# INSTRUCTION
Write out, word for word, everything in the passage below on telcos and cloud services from "Operators must advance" down to "network resources) first.".

Heavy Reading research shows that telcos intend to roll out cloud services and become leading competitors in the cloud market. In the first generation of cloud, based on their standardized and virtualized data center footprint, telcos are up against a formidable pack of rivals, with Amazon as the outstanding example. Not surprisingly, operators are looking for ways to provide a superior version of the cloud that will make them stand out against cloud providers whose data center-centric public cloud offers depend on the Internet.
Operators must advance carrier cloud on a broad front, however. Ericsson identifies two "waves" of cloud that are unfolding together, one (Wave 2) leveraging infrastructure that exists today and the other (Wave 3) is a disruptive leap to an entirely new "cloudified" and converged data center and network infrastructure that will transparently support what NSN is calling the "service clouds" of the future. Cloud consumers of all types will interact with service cloud functionality at the PaaS/SaaS level without worrying about standing up cloud infrastructure (compute, storage, network resources) first.

# MATERIAL PROVIDED

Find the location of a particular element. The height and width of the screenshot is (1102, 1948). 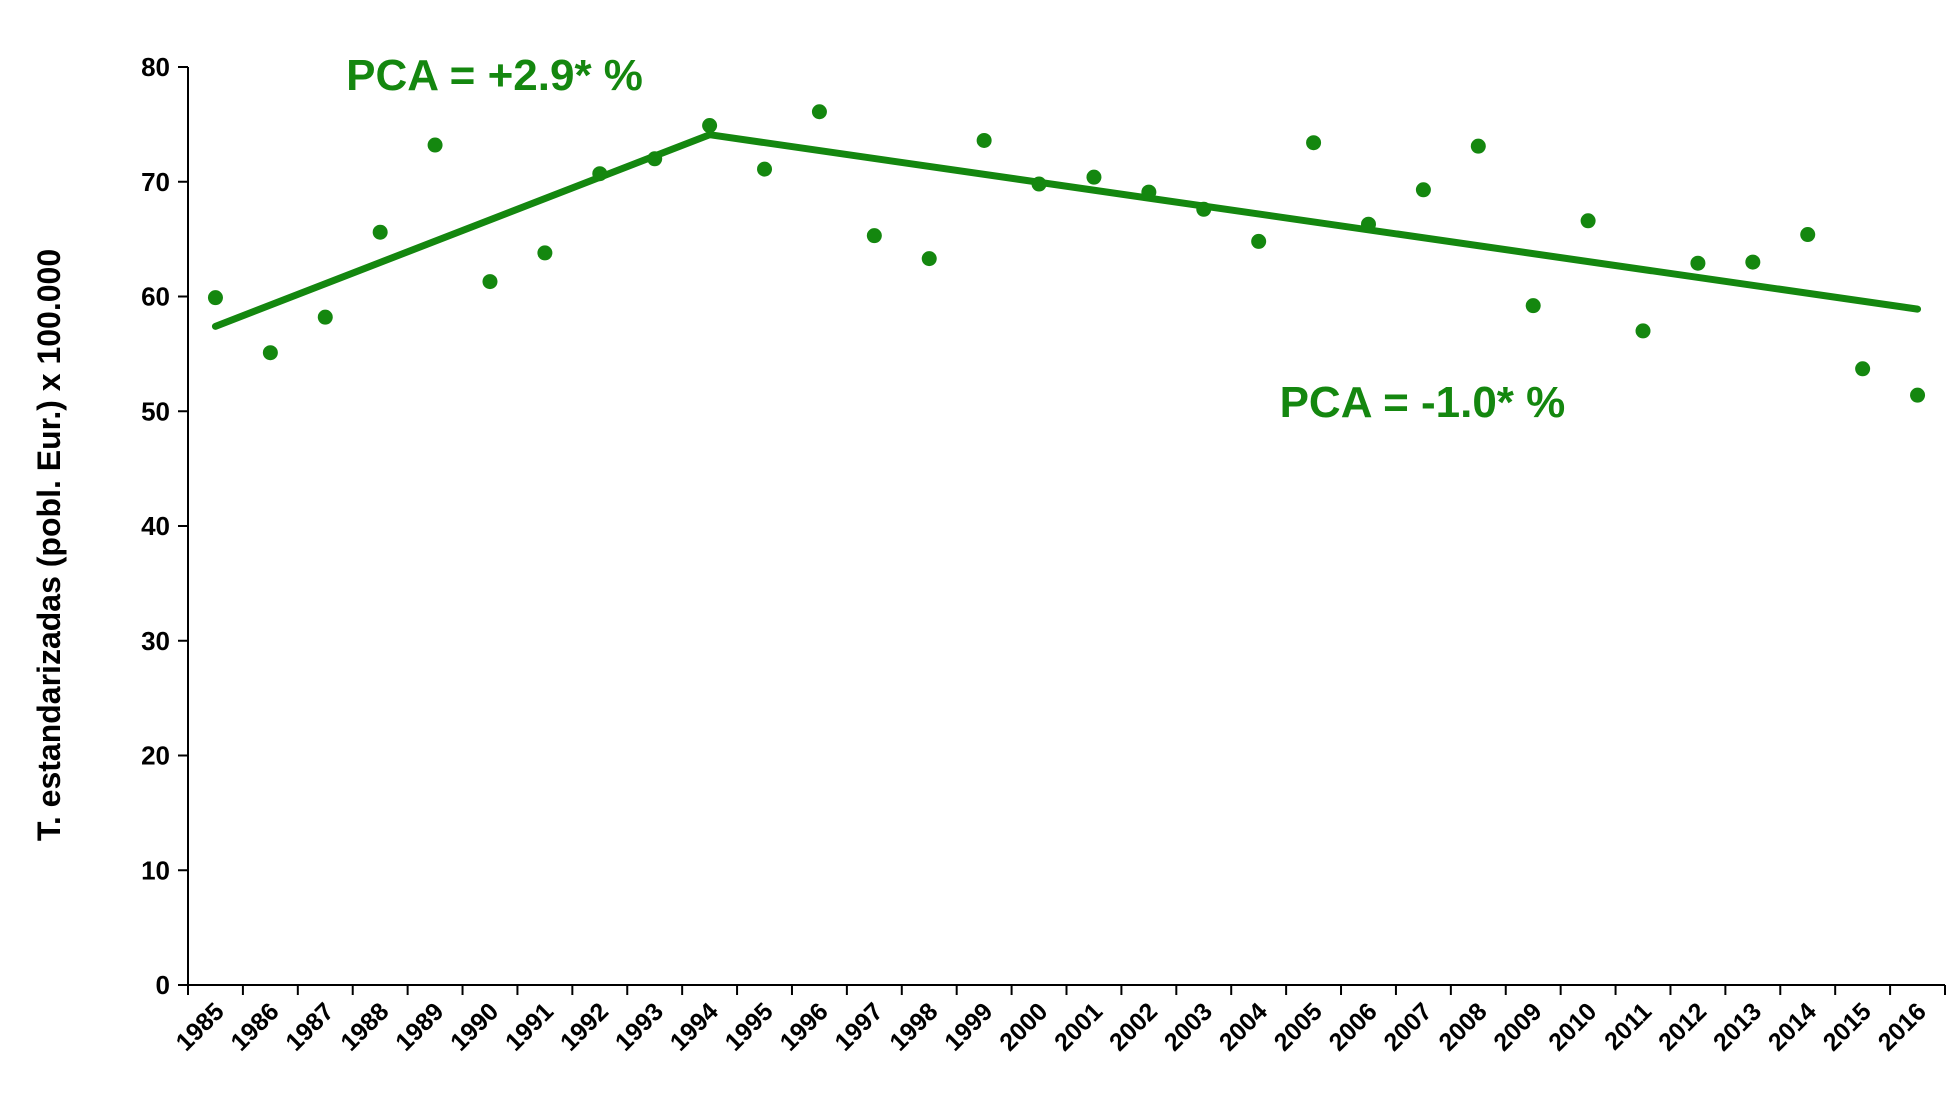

# TASK OUTPUT
Operators must advance carrier cloud on a broad front, however. Ericsson identifies two "waves" of cloud that are unfolding together, one (Wave 2) leveraging infrastructure that exists today and the other (Wave 3) is a disruptive leap to an entirely new "cloudified" and converged data center and network infrastructure that will transparently support what NSN is calling the "service clouds" of the future. Cloud consumers of all types will interact with service cloud functionality at the PaaS/SaaS level without worrying about standing up cloud infrastructure (compute, storage, network resources) first.